The terms ‘child’, ‘adolescent’ and ‘young person’ have been loosely defined. A child is aged between six and 11 years; an adolescent is aged from 12 to 16 years (extending to up to 18 years if remaining in full-time education); and a young person is anyone under the age of 18 years. These definitions are not absolute, as some variation exists and individual development may alter the term that is most appropriate in any given case. However, they offer a rough guide.
Presentation and prevalence of depression in young people
Presentation of depression in young people can vary considerably between individuals, even between those of a similar age.2 Factors such as the severity of illness, personal impairment and developmental age (a measure of a child’s development in terms of body size, motor skills or psychological function) can have a significant influence. In children, somatic features will tend to predominate, which is reflected in numerous complaints of non-specific aches and pains. In adolescents, increasing cognitive features are displayed, reflected in terms of feeling worthless, being self-critical and having poor attention.

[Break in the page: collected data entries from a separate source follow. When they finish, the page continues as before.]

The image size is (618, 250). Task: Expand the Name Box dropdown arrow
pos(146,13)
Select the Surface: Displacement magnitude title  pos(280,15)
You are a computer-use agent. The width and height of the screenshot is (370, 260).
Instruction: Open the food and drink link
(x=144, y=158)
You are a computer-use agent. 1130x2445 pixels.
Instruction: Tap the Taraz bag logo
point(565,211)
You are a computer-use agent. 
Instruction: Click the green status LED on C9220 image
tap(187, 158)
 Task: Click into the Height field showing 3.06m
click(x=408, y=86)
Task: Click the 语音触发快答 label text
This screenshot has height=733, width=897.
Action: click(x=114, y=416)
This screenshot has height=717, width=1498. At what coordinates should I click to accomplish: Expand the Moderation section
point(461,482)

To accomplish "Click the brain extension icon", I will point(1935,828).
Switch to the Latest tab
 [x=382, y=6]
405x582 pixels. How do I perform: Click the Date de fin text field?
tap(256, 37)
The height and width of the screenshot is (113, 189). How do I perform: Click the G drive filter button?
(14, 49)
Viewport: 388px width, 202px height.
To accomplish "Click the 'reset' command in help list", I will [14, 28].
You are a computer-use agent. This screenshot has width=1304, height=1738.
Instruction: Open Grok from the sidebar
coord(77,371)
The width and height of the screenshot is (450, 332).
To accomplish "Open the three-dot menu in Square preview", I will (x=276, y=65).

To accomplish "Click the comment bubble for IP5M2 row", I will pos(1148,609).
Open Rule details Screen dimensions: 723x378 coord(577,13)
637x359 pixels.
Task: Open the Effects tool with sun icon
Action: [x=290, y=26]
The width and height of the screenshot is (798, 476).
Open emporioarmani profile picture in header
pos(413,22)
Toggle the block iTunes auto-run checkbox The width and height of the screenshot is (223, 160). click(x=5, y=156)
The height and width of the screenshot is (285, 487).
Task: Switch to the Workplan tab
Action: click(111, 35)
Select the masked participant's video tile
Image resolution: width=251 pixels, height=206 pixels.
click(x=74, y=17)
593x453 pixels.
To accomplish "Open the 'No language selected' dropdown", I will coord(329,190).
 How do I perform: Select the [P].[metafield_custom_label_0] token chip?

It is estimated that 40–90% of young people with a depressive disorder will have at least one other psychiatric diagnosis, and up to 50% will have two or more.3 Differences in diagnostic criteria and difficulty in making diagnoses account for the wide range of prevalence figures from different studies. The most frequent comorbid diagnoses are: anxiety disorders, disruptive disorders, attention deficit hyperactivity disorder (ADHD) and substance abuse disorders (in adolescents).
Course and prognosis
The course of depression and its prognosis in young people is similar to that seen in depression in later life. Around one in ten young people with depression will spontaneously recover within three months. Without intervention, a further 40% will have recovered within one year, but this leaves 50% who will still be struggling with depressive symptoms for a year or more if no intervention is made.1 Although the precise influence that treatment has on prognosis is not clear, the consequences of untreated depression during childhood or adolescence are grave. In the immediate period, the most serious potential consequence is the risk of suicide; estimates are of a 3% risk over the subsequent 10 years.1 Additional consequences of depression in the young centre on school and social functioning. Depression can have a big impact on school performance and the ability to make or maintain friendships. It has been suggested that persistent depressive episodes may lead to altered brain function – described as chemical and psychological scarring – although studies have failed to find this to be more significant than other risk factors.4 Repeated depressive episodes will increase the likelihood of further episodes. Approximately one-third of individuals with an episode of depression will have a recurrence within five years, with many going on to develop depressive episodes in adulthood. Further consequences may include impaired social, occupational and emotional functioning, as well as effects on physical health.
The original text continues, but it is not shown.